__Goal of the exercise__
Revise the data from its beginning through the line containing "Looking at the screenshot, I should 405,866.", inclusive, so that "Dividend Chart" becomes "Price Chart" and nothing else changes. Return only those lines.

** Start of Data in this exercise **

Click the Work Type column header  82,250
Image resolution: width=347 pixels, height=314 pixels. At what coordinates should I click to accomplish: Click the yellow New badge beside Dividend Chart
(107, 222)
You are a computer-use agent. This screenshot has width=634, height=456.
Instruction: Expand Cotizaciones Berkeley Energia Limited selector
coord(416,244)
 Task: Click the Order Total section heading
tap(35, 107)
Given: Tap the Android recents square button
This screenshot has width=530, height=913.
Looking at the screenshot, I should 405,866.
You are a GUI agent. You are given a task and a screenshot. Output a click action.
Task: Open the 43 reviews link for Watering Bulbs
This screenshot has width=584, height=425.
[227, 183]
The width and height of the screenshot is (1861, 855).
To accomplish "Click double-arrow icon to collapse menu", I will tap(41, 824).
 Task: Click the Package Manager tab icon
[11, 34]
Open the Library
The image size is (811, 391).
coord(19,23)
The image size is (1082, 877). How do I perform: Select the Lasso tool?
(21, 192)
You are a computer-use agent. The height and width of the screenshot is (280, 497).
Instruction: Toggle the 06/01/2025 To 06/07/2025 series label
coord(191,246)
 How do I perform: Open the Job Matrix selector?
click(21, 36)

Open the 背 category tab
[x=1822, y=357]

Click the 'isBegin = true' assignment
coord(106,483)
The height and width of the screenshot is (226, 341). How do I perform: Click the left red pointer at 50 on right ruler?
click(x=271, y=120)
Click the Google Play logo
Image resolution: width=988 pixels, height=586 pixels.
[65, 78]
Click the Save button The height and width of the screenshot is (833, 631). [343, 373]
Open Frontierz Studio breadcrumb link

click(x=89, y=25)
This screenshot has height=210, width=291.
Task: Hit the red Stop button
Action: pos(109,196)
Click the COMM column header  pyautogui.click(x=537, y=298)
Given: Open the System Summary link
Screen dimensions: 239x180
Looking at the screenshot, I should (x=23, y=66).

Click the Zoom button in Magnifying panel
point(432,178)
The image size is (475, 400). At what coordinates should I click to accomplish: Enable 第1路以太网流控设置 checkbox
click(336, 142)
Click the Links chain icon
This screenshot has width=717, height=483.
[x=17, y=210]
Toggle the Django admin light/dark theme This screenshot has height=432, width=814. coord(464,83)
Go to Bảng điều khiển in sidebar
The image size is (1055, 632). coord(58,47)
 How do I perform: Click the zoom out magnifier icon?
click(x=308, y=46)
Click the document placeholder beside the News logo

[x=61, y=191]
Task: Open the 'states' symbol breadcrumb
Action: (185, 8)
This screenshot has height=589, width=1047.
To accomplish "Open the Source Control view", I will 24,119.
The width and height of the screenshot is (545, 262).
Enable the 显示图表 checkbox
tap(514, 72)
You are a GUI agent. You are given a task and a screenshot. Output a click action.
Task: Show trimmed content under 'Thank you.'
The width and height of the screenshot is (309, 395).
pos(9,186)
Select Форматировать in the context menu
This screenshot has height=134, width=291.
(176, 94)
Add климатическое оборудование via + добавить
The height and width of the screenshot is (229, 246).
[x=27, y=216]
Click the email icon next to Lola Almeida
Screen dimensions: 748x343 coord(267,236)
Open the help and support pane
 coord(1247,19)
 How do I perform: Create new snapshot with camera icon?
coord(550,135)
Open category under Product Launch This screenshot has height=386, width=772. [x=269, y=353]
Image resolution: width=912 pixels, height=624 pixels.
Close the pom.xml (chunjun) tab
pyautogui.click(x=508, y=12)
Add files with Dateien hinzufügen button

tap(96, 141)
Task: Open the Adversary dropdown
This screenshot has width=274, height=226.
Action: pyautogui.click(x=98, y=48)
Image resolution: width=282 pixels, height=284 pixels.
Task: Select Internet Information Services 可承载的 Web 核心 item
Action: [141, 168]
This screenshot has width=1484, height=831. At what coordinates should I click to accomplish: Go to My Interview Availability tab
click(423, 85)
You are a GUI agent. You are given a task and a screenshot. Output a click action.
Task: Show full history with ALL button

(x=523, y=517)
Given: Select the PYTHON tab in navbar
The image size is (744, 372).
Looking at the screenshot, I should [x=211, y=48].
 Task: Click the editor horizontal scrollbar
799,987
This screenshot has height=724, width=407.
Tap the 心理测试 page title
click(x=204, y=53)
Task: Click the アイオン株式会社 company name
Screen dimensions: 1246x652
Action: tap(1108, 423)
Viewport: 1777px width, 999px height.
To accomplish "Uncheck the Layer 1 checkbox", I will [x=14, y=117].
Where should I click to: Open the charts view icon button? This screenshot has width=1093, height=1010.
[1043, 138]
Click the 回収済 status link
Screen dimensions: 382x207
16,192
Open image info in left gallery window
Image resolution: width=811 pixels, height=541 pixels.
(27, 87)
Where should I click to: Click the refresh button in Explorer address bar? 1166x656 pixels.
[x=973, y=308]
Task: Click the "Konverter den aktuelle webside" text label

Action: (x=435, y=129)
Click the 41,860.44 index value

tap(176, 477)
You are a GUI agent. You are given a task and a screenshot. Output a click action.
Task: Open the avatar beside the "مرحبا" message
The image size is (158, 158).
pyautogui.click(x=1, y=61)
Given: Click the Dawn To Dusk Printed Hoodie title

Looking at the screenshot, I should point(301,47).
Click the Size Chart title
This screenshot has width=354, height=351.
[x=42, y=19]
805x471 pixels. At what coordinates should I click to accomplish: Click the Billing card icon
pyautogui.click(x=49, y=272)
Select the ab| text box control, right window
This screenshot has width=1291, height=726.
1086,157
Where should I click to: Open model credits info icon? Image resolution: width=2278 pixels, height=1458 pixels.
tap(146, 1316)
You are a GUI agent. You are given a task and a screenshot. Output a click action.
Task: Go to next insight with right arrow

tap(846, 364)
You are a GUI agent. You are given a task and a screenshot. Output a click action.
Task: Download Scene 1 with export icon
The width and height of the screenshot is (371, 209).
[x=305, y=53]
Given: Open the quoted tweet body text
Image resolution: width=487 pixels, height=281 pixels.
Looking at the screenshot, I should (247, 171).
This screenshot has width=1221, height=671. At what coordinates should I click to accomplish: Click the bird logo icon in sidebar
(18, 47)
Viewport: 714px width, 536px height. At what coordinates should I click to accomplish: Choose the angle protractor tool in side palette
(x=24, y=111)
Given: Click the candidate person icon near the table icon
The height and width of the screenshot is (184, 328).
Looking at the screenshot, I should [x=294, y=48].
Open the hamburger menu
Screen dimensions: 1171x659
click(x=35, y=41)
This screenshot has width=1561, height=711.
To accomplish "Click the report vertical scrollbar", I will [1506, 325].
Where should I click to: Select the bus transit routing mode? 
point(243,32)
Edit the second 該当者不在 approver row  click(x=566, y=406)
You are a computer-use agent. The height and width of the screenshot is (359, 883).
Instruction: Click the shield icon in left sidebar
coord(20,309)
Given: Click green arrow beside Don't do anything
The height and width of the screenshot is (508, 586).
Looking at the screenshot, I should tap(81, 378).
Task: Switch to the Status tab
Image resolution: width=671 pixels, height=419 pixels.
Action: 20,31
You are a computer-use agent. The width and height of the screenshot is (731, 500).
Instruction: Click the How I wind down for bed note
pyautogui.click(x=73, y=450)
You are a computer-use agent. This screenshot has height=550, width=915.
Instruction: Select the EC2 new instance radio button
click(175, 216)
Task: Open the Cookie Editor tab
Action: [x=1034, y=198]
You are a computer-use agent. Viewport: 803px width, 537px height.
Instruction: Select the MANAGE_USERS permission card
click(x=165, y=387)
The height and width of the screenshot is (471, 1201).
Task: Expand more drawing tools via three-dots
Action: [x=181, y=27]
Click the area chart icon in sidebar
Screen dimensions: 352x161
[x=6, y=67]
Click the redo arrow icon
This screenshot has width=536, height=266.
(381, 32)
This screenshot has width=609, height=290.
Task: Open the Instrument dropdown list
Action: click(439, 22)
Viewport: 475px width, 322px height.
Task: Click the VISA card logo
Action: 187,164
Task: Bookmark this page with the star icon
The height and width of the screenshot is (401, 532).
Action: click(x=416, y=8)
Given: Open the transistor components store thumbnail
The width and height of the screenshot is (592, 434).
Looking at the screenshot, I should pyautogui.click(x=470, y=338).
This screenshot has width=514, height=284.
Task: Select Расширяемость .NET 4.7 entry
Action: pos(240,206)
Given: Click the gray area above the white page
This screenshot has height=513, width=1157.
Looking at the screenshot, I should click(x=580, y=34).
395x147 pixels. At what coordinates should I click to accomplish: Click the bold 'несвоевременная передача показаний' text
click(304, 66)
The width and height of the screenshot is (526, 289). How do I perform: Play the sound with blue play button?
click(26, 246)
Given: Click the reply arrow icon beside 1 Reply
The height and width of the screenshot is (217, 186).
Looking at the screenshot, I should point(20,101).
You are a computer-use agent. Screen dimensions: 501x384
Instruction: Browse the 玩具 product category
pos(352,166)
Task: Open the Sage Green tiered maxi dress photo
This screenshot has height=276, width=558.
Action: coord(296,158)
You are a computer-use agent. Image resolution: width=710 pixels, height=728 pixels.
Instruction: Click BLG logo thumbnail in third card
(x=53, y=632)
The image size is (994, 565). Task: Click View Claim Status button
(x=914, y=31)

** End of Data in this exercise **

__Output for this task__
Click the Work Type column header  82,250
Image resolution: width=347 pixels, height=314 pixels. At what coordinates should I click to accomplish: Click the yellow New badge beside Price Chart
(107, 222)
You are a computer-use agent. This screenshot has width=634, height=456.
Instruction: Expand Cotizaciones Berkeley Energia Limited selector
coord(416,244)
 Task: Click the Order Total section heading
tap(35, 107)
Given: Tap the Android recents square button
This screenshot has width=530, height=913.
Looking at the screenshot, I should 405,866.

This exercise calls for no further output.